Il faut également prendre en considération l’exode des investisseurs vers des placements de qualité. Pendant la crise financière et économique asiatique, il y a eu un fort afflux de capitaux à court terme vers les placements libellés en dollars américains. Par ailleurs, les investisseurs étrangers se sont débarrassés de leur dollars canadiens, l’économie du Canada étant perçue de façon générale comme axée sur la production de matières premières et sur les exportations à une époque où les cours mondiaux des matières premières étaient déprimés et les marchés d’exportation atones. Le professeur Grubel a expliqué que l’adoption d’une monnaie unique pourrait protéger les pays concernés contre la spéculation dont fait l’objet une monnaie jugée faible, comme le dollar canadien.(17)

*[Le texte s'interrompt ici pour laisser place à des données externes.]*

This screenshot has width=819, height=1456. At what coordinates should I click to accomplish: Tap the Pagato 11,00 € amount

On a également suggéré que la constitution d’un bloc monétaire nord-américain constituerait pour les États-Unis une mesure de défense importante, qui leur permettrait de maintenir la domination de leur monnaie.

 

4. Le maintien de la discipline budgétaire

Selon MM. Grubel et Courchene, l’adoption d’une monnaie unique ou d’un régime de changes fixes aurait un effet positif sur le plan de la discipline budgétaire. M. Grubel a signalé que les pays membres de l’UEM sont tenus de faire en sorte que les déficits publics soient inférieurs à 3 p. 100 du revenu national. Il a suggéré que l’éventuelle union monétaire nord-américaine impose des contraintes analogues à ses membres.

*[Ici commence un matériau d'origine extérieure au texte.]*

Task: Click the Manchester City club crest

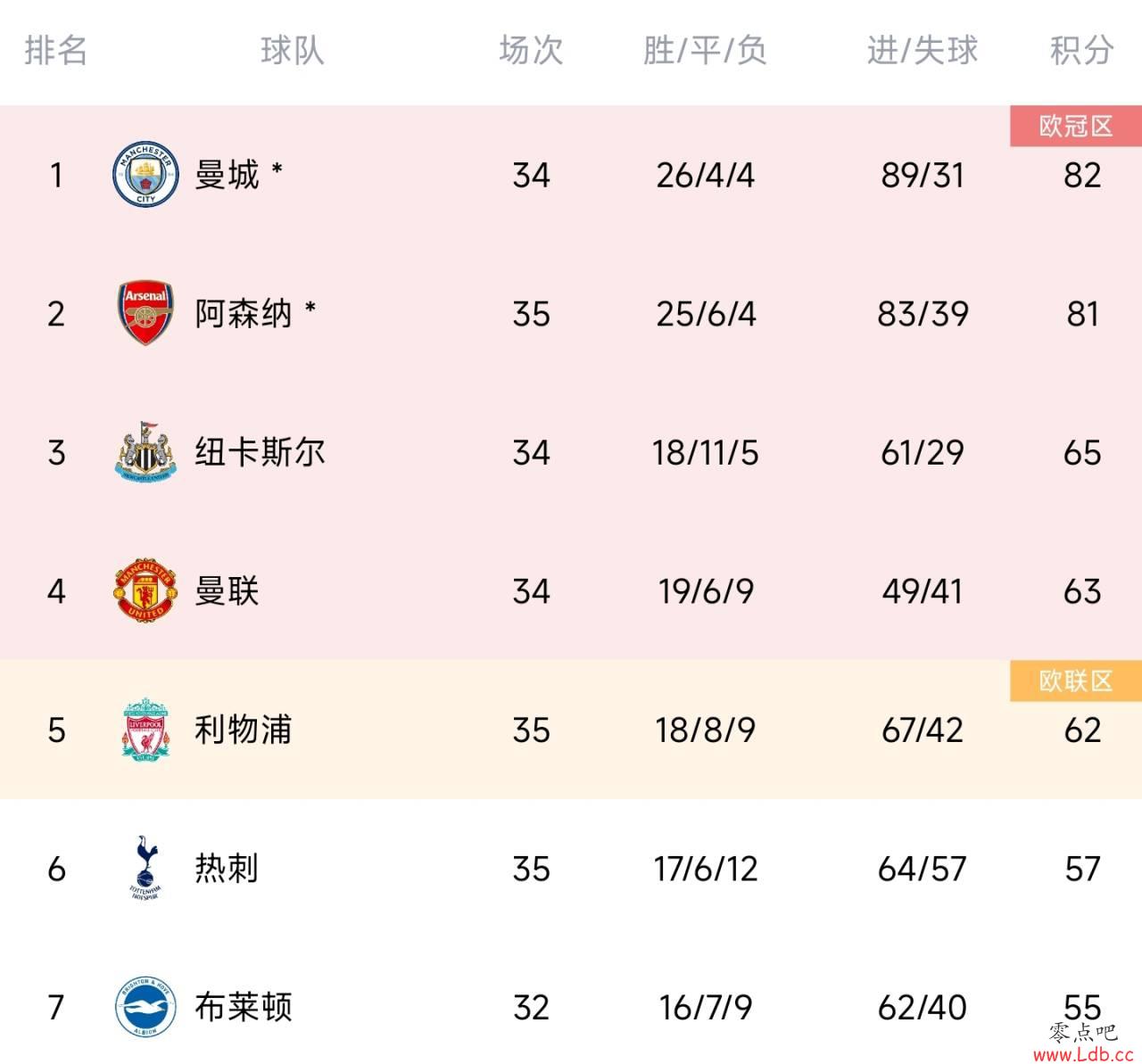Action: 145,174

Plus précisément, le professeur Grubel a indiqué « qu’une monnaie unique reviendrait en fait à disposer d’un mécanisme limitant chez les politiciens la possibilité d’exploiter les politiques monétaires et financières pour enregistrer des gains à court terme et se faire réélire au détriment des générations futures au sein de l’ensemble de la société ».(18)


B. ARGUMENTS EN FAVEUR D’UN RÉGIME DE CHANGES FLOTTANTS

M. John Crow ainsi que les professeurs Jack Carr et Bernard Wolf ont indiqué que, selon eux, le régime de changes flottants était bénéfique au pays.

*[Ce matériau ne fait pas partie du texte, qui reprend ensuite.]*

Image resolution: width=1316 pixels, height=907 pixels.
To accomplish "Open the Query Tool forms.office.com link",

M. Crow estime que le régime de changes flottants adopté par le Canada a été favorable. Il n’est pas d’avis que ce régime a contribué de façon majeure à la performance de l’économie canadienne.

Quels ont été les résultats obtenus par le Canada avec les taux de change flexibles? Je dirais qu'ils ont été très bons, très logiques en général. Il aurait été bien évidemment mal venu de relever les taux d'intérêt pour maintenir le dollar à 72 sous en 1998, pour d'excellentes raisons compte tenu de l'orientation qu'a prise la balance commerciale canadienne, qui s'est largement dégradée cette année-là étant donné la baisse des prix au sein de l'économie qui ont effectivement fait perdre un demi pour cent à notre PNB au cours de cette période. Il était tout à fait logique que le taux de change s'adapte et que les ressources se déplacent au sein de l'économie canadienne…

Je dirais que l'expérience des taux de change flexibles au Canada a essentiellement été positive. Il y a peut-être eu des moments où les choses se sont moins bien passées, mais l'expérience récente a été conforme à ce que l'on pouvait en attendre. Notre monnaie s'est dépréciée, c'est certain. Les taux d'intérêt sont restés bas. Il n'y a pas eu en particulier d'effet inflationniste et l'économie canadienne a continué à se comporter assez bien. Il y a d'autres facteurs qui expliquent le bon fonctionnement de l'économie canadienne, mais je ne pense pas que l'on puisse trop accuser le mécanisme des changes. (19)

Entre autres choses, le professeur Wolf a fait savoir qu’il serait risqué de se débarrasser du tampon que constitue un régime de changes flottants en cas de chocs économiques.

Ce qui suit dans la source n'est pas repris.